Make the UI look like the old counter strike map selection screen. I want you to save these maps in the database. Each map has a name. Use a script to generate 5 random maps with cool names.

Then, push up some permissions so that anyone can view maps, but they cannot create or edit them.

When you join a map, you can just use the map id as the room id for presence.

The maps UI

All models did great with the UI. Here’s how each looked:

We kind of like Gemini’s UI the most, but they were all pretty cool.

The Persistence

And the persistence worked well too. They all dutifully created schema for maps, pushed a migration, and seeded 5 maps.

The Refactor

But things got complicated in the refactor.

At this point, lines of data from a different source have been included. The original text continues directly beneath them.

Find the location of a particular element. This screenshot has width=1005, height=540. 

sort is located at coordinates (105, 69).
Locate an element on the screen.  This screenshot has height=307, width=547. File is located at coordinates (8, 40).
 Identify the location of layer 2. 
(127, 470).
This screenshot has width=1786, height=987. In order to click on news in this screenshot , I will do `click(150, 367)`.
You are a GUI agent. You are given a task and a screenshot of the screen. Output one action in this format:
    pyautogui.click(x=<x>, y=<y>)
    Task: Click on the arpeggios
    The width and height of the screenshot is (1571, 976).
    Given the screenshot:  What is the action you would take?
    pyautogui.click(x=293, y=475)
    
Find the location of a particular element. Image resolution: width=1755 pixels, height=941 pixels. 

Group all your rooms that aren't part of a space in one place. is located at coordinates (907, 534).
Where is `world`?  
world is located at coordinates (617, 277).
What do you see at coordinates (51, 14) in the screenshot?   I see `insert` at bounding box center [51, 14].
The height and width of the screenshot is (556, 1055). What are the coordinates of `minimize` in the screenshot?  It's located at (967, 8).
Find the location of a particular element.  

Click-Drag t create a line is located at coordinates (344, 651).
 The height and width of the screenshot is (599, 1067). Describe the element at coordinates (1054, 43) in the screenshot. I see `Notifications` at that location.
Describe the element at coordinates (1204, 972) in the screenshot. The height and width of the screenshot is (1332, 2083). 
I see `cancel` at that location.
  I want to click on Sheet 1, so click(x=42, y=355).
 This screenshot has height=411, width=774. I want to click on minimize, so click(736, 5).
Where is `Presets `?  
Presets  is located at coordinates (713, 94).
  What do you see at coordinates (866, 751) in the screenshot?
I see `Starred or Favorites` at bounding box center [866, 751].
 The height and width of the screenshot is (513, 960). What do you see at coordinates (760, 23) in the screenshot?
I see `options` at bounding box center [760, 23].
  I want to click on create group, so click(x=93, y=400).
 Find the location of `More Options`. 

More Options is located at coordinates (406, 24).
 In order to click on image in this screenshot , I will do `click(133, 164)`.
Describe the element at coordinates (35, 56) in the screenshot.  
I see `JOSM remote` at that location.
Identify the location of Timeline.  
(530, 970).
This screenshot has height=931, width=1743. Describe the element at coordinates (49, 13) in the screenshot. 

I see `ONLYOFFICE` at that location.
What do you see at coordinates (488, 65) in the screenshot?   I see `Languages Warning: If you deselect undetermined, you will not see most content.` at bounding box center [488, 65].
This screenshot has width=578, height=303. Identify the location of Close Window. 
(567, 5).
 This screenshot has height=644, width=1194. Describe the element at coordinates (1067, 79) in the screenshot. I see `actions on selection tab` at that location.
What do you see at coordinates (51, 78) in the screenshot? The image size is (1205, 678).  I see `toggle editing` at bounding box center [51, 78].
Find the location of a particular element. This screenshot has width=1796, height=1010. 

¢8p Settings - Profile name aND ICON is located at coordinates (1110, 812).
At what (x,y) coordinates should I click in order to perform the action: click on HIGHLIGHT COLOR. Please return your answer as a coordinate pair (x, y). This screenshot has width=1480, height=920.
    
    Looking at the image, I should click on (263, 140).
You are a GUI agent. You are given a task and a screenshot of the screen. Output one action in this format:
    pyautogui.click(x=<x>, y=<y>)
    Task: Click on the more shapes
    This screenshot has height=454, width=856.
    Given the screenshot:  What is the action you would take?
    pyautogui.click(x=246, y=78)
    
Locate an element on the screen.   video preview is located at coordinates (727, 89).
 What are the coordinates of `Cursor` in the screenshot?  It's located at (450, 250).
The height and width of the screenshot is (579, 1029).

	gpt 5.1 codex max (medium)	Claude 4.5 Opus	Gemini 3 Pro
Saving rooms	🥈	🥉	🥇

Gemini got things done in one shot. It also chose to keep the map id in the URL, which made it much handier to use. Codex took one back and forth with a query error.

But Claude really got stuck. The culprit was hooks. Because useEffect can run multiple times, it ended up having a few very subtle bugs. For example, it made 2 canvas objects instead of 1. It also had multiple animation refs running at once.

It was hard to get it to fix things by itself. We had to put our engineer hats on and actually look at the code to unblock Claude here.

This did give us a few ideas though:

Claude’s issues were human-like. How many of us get tripped up with useEffect running twice, or getting dependency arrays wrong? I think improving the React DX on these two issues could really push humans and agents further.
And would have happened if a non-programmer was building this? They would have gotten really stuck. We think there needs to be more tools to go from “strictly vibe coding”, to “real programming”. Right now the jump feels too steep.

At the end, all models built real a multiplayer FPS, with zero code written by hand! That’s pretty darn cool.

Parting thoughts

Well, models have definitely improved. They can take much higher-level feedback, and much higher-level documentation. What really strikes us though is how much they can iterate on their own work thanks to the CLI.

There’s still lots to go though. The promise that you never have to look at the code doesn’t quite feel real yet.